A notícia, que é boa para muita gente, também causa polêmicas e divergências. Quem não ganha o Bolsa Família, em grande parte, é contra o programa, considerado eleitoreiro e assistencialista. Para debater o tema, participaram do Sem Segredo o ex-secretário da Semcas, Adriano José da Silva e o advogado, Alberto Poltronieri.
De acordo com Silva, o Bolsa Família, hoje, é necessário, até por que o Brasil é signatário a convenção da ONU, onde nenhum cidadão do mundo pode receber menos do que um dólar por dia, até o ano de 2015. Essas iniciativas, que começaram em governos anteriores, trouxeram muitas pessoas da linha da pobreza para a classe media, declarou o ex-secretário.
Silva também declarou que o programa possui uma porta de saída, que são medidas que definem que todos os beneficiários tem que manter seus filhos na escola e freqüentar cursos profissionalizantes oferecidos gratuitamente.

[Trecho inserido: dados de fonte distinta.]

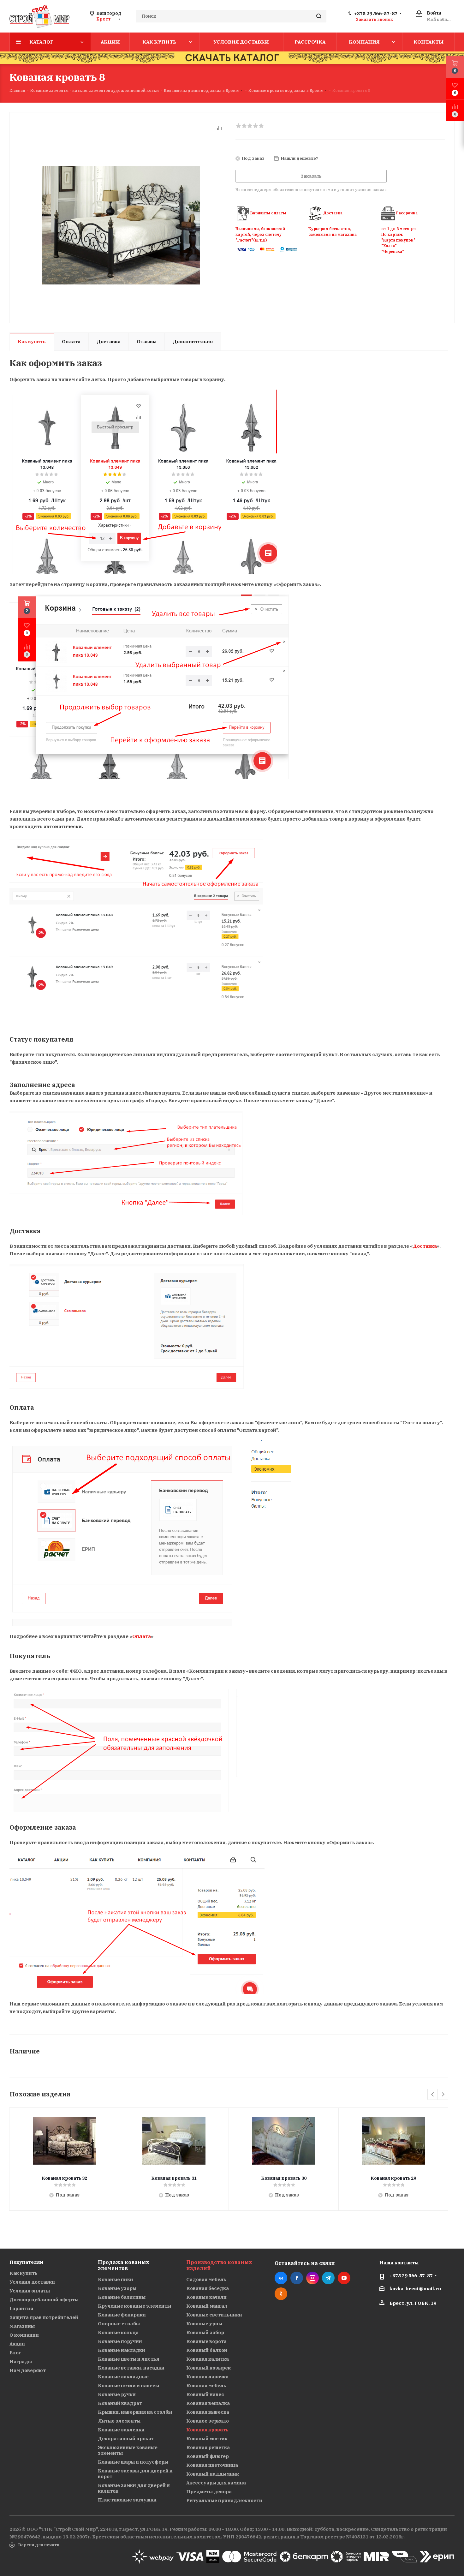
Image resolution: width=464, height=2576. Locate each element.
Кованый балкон (206, 2350)
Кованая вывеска (207, 2412)
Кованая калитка (207, 2359)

Para Poltronieri, o programa é necessário, mas é preciso que oportunidades profissionais sejam oferecidas e que ele seja, adequadamente, fiscalizado para que não existam desvios.
O advogado ressalta, ainda, que o governo não deve fazer política eleitoreira em cima de um programa que é pago através da contribuição da população.
Os ouvintes dividiram opiniões, enquanto uns são a favor, pois sabem que a comunidade carente precisa de um auxilio, para abandonar a pobreza, outros questionam o comodismo e os desvios de verba. Muitos também levantaram a questão de que alguns dos beneficiados, na verdade, não precisariam do benefício.